Even Napoleon House was 101 years old when Brennan bought it from the Impastato family in 2015.

The Brennan family history in New Orleans restaurants dates back to 1946, when Owen Brennan, Ralph’s uncle, opened the original Brennan’s on a dare.

“The story goes that my uncle was challenged by Count Arnaud, who owned Arnaud’s restaurant, saying an Irishman could never run a French restaurant,” Brennan says. “So my uncle wound up taking over a location across the street from the Old Absinthe House, and they put the Brennan’s name on it and called it Brennan’s Vieux Carré.”

It was at that location on Bourbon Street in the French Quarter where two longstanding traditions were born: Breakfast at Brennan’s, and Bananas Foster—which still makes up nearly 75% of Brennan’s dessert sales today.

“My aunt and the chef then, Paul Blangé, came up with this idea to brulée bananas,” Brennan says. “At the time, the Port of New Orleans was one of the largest importers of bananas in the U.S., so they were all over the place. My grandmother used to brulée bananas at home, so my aunt came up with the idea to cook them tableside and add ice cream.”

The restaurant moved to Royal Street in 1956. Breakfast at Brennan’s “was a very lavish, multi-course meal with alcoholic beverages — it is New Orleans, so it had the beverage component to it,” Brennan says. “It became even more famous and grew after they moved to Royal Street. That’s when my memory really starts. I played there as a child, and I worked there in high school.”

Ralph Brennan was being groomed by the family for a management role, but in 1973, a family disagreement over evolution and succession resulted in a split.

“My father and aunts and uncles moved up to a restaurant in the Garden District called Commander's Palace, which they had purchased from a different family a number of years before,” he says. “So then we had two competing groups.”

Gone and back again

It was around the time of that family rift that Brennan, armed with an MBA from Tulane, decided to take another path.

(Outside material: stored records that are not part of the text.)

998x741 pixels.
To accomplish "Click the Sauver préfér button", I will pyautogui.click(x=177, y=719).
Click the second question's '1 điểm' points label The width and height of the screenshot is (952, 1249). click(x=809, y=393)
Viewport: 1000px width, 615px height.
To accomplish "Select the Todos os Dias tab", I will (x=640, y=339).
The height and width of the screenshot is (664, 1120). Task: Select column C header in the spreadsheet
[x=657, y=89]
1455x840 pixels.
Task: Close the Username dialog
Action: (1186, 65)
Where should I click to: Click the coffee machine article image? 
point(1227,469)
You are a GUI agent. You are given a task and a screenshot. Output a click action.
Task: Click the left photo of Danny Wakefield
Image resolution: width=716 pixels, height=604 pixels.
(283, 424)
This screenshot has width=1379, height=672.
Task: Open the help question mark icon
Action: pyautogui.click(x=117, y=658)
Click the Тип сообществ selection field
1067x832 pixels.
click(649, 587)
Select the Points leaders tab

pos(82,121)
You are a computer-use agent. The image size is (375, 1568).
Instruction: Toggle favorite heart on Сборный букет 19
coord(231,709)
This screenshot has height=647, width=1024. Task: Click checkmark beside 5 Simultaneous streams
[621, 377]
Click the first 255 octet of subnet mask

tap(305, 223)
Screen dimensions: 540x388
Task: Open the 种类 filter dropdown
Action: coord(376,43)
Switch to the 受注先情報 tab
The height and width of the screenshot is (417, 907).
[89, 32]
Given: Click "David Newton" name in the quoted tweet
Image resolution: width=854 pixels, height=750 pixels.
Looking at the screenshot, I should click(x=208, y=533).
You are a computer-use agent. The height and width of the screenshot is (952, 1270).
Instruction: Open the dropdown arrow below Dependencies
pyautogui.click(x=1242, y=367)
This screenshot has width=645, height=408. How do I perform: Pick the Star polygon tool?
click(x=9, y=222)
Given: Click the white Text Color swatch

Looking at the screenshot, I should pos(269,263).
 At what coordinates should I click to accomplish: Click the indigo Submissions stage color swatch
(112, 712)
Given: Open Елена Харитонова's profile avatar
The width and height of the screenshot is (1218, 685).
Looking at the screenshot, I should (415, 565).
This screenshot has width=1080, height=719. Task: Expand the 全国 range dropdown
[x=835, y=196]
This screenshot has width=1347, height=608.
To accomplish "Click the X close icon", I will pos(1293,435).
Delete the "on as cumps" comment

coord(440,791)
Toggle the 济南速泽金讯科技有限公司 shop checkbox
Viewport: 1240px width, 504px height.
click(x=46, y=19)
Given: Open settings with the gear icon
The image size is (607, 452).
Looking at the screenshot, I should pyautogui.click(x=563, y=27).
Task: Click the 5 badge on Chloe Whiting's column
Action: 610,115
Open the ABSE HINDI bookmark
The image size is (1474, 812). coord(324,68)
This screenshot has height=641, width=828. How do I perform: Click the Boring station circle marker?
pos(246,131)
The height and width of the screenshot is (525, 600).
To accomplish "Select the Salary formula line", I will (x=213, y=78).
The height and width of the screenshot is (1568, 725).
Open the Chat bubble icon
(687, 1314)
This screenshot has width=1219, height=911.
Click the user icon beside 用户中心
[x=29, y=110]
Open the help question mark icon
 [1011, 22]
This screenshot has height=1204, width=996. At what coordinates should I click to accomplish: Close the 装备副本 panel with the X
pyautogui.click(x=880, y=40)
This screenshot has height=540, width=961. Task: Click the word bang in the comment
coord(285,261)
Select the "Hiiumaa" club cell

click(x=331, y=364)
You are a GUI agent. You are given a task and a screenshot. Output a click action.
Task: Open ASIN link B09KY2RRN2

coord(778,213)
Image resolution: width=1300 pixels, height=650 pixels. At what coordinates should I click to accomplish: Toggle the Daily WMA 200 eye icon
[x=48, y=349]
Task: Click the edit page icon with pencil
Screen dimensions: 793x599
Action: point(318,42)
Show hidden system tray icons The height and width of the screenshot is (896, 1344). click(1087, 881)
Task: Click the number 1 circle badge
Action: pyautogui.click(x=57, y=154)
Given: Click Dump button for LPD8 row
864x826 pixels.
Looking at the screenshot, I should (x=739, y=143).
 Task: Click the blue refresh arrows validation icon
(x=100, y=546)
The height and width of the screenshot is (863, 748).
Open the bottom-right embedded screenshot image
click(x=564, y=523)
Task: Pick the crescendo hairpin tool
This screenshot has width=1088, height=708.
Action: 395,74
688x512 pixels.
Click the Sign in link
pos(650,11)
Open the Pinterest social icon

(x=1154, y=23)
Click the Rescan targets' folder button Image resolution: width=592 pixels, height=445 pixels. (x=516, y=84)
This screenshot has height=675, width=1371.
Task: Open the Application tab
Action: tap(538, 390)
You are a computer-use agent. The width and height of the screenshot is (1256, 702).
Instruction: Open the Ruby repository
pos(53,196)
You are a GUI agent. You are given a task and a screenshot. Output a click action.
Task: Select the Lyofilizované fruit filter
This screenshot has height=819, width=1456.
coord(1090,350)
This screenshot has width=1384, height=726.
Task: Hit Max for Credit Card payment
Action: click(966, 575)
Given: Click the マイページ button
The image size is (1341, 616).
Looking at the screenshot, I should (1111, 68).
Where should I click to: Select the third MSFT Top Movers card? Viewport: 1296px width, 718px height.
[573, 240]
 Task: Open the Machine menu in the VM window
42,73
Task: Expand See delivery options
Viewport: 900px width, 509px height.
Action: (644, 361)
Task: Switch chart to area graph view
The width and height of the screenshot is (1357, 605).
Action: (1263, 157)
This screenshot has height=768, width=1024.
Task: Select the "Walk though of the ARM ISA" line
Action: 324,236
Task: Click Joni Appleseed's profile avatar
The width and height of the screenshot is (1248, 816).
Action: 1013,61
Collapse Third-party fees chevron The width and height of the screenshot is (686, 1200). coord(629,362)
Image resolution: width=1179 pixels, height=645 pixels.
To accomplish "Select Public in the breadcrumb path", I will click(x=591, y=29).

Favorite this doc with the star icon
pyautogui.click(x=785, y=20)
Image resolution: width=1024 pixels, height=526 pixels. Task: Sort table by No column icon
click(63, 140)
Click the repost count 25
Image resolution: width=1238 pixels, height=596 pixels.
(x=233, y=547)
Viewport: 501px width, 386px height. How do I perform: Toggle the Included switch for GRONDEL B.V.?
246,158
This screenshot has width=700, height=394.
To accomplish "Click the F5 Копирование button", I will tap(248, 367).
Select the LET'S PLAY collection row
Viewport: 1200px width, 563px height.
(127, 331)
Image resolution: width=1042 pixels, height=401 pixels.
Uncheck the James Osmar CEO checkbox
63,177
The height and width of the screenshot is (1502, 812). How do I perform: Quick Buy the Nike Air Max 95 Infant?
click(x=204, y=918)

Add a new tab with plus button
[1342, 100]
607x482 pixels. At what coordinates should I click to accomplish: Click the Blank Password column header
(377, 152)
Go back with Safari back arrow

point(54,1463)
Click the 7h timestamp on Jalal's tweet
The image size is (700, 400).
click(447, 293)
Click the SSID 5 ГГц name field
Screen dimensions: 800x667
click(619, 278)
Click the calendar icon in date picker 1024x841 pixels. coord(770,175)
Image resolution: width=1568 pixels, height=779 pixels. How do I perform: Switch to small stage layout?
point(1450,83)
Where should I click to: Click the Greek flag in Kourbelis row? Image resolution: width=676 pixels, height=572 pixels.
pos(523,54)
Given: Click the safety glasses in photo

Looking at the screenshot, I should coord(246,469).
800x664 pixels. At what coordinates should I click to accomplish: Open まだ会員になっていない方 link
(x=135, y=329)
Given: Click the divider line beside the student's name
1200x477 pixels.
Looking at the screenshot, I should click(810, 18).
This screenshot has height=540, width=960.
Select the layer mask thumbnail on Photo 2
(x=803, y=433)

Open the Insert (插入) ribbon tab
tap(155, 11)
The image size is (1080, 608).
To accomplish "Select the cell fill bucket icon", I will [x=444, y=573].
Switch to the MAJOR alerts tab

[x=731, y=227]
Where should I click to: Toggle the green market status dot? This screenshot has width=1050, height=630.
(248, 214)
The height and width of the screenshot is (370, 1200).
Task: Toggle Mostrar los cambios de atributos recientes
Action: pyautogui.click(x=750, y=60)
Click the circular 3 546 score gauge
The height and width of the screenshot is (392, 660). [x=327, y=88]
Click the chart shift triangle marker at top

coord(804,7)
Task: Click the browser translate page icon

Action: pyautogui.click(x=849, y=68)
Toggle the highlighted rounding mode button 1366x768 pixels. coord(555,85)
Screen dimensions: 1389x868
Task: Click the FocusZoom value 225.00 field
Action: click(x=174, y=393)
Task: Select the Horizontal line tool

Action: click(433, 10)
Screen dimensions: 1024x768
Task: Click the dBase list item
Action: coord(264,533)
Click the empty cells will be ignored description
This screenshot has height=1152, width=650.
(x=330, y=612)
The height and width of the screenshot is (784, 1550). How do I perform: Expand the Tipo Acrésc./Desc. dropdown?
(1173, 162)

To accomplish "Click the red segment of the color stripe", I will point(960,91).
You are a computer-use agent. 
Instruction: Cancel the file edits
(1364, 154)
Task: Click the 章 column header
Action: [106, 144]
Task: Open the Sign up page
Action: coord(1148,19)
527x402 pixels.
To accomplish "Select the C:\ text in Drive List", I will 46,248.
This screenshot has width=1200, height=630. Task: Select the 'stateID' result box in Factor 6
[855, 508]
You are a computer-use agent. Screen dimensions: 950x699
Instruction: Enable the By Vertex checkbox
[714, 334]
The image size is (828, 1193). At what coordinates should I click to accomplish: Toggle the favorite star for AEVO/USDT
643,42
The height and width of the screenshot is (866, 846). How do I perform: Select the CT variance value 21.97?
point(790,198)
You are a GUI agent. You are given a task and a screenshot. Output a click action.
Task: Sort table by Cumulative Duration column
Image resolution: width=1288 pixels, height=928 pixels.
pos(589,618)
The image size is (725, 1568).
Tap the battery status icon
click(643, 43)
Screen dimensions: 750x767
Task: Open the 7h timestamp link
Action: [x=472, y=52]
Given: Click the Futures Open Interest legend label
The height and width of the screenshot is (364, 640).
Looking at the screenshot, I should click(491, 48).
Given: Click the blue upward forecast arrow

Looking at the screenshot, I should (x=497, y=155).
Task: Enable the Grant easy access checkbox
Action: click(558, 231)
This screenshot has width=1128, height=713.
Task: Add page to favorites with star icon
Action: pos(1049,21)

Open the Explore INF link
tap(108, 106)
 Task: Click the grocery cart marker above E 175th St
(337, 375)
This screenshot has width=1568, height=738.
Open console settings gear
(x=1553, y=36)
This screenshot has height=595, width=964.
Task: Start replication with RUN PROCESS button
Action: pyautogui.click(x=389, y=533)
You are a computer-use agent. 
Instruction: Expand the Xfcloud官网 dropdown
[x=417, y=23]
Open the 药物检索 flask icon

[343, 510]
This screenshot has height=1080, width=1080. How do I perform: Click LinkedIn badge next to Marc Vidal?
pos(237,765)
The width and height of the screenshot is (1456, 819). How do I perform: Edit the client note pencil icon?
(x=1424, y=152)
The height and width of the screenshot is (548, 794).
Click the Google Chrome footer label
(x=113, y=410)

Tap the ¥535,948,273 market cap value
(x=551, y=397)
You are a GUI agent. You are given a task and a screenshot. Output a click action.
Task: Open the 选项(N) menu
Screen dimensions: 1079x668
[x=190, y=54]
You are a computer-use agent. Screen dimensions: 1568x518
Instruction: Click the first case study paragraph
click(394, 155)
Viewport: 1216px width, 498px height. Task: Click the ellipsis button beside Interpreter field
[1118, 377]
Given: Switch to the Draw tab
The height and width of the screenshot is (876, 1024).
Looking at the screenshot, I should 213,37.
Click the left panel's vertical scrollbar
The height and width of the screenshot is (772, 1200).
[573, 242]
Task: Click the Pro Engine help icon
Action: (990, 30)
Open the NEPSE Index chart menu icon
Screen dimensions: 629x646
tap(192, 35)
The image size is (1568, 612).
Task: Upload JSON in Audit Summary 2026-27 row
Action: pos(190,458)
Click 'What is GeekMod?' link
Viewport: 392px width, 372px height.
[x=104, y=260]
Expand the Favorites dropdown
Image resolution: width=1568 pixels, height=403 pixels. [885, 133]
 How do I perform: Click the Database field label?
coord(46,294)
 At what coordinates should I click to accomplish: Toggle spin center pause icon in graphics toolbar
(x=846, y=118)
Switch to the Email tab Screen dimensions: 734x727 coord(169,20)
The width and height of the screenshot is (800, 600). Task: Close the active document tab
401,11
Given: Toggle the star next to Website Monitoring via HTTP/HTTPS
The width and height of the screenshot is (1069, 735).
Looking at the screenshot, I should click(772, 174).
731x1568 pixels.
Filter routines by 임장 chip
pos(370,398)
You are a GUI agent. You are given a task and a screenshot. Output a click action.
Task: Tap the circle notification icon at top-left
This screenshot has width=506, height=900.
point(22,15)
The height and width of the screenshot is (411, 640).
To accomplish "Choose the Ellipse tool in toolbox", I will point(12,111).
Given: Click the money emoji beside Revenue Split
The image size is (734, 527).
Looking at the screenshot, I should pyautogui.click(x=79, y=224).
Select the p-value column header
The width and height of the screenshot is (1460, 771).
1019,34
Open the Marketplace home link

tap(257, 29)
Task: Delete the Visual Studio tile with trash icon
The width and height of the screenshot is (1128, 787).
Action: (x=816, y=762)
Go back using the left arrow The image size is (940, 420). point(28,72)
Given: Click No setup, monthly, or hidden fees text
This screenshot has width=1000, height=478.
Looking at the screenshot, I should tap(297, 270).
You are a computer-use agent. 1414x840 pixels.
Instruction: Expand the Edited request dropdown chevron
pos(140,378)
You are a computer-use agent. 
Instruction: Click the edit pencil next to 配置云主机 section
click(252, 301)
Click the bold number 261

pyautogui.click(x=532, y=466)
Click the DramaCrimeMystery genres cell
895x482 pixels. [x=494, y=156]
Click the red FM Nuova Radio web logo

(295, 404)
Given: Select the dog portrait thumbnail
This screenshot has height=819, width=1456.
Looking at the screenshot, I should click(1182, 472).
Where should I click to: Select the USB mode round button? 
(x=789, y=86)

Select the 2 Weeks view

“I wound up interviewing and getting a job with Price Waterhouse in the New Orleans office, and it was a tremendous experience for me,” he says. “I've never regretted a second of it because I learned so much. Especially in the auditing function, you learn a lot about different businesses and people.”

That experience shaped the part of Brennan’s business philosophy that governs bringing new generations into the family business. His son Patrick and his daughter Kathryn both now hold leadership roles in the Ralph Brennan Restaurant Group — but on his terms.

“My deal with my children was that they were going to go all the way through college, and that they would go do something else for a while,” Brennan says. “You have to work for someone else first, because if you're too dependent on the family business, you don't make the right decisions.”

Kathryn got her education in business administration, then worked for a restaurant group in New York City before returning to New Orleans.

“I always wanted to be in the industry — once I got over being a ballerina,” she says. “I loved being the host and welcoming people, and I love that every day is different in the restaurant business.”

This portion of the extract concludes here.